They can if there is community property involved. At first, all of your assets will be separate, but over time, if you pay things together, the assets will become community property and the burden will be on you to show that they are not. They cannot just put a lien on her property the day you get married. But they could show up a year or two later claiming everything is community property, and making you prove it isn't. Keep good track of who pays for what and keep your expenses separate if you even intend to do this. A prenup can be used as well, but these have legal effect long after the tax debt is gone, and this is something only an experienced attorney should walk you through.
Another thing to consider, is in a community property state, half of her income is your property, and half of yours is hers. If she makes significantly more than you, you can almost bet that in the absence of a prenup, she will end up paying something toward your debt because her income will be included in the calculation to determine your means to pay the IRS.

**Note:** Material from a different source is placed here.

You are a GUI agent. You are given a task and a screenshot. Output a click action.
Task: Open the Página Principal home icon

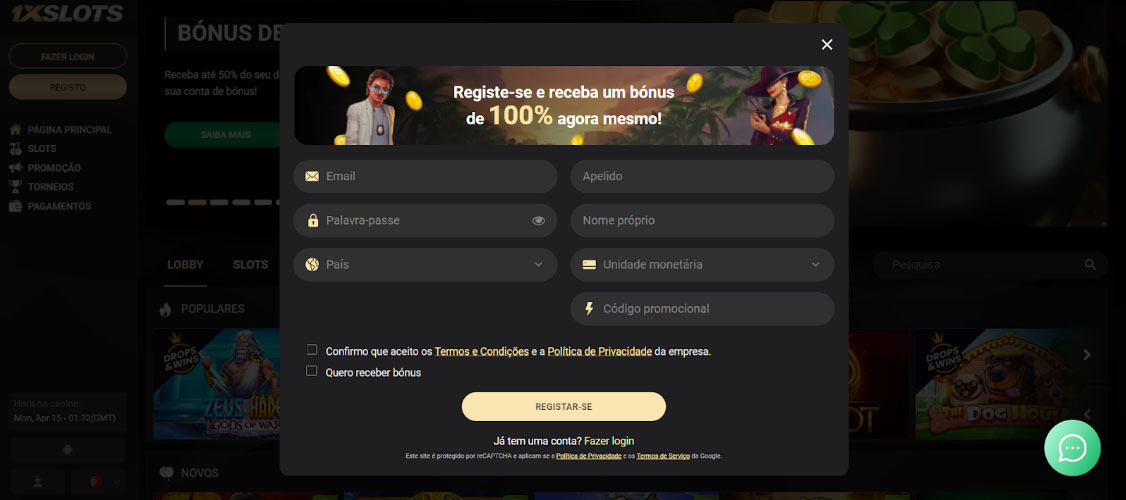pyautogui.click(x=16, y=130)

Yes, the IRS can place a lien on property that is in her name, or in both your names, if they believe it to be community property, because they can collect from your property, and yours and her share of community property, including her income. You should consider a prenuptial agreement prior to marriage, or if already married a post nuptial agreement, which will at least protect her property, including her income, from the IRS collecting your taxes from her.

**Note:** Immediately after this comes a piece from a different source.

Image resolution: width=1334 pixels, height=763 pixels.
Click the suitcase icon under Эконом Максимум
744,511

This information is provided for educational purposes only, and is not to be relied upon as legal advice. You should consult with an attorney with full disclosure of all facts and opportunity to consider all or alternative options.
If you get married, the tax lien will attach to your interest in any community property. The tax lien will not attach to any of the property your fiancee owns before marriage, except for any property that becomes community property because of the marriage.
If you and your fiancee, once you marry, acquire anything that becomes community property, then your tax lien will attach to your interest in that community property. This can reach further than one might think: for example, if your spouse's income is community property, the IRS can technically levy on your spouse's wages to collect on your taxes. This would be a one-time levy, not a continuous levy (i.e., a garnishment), but it would play havoc with things if it happened.
The best way to manage this situation is to (a) make sure you never default on your payment agreement, and (b) once you're married, if your then spouse acquires anything of substantial value, make sure you follow whatever steps are required to make sure it stays her separate property and doesn't become community property.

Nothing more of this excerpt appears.